• Task details:
Show every line of the records that contains the string "computer".

- - - - - - -

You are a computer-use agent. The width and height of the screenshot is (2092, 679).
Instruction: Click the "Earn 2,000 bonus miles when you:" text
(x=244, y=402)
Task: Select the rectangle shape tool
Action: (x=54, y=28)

- - - - - - -

• Complete output:
You are a computer-use agent. The width and height of the screenshot is (2092, 679).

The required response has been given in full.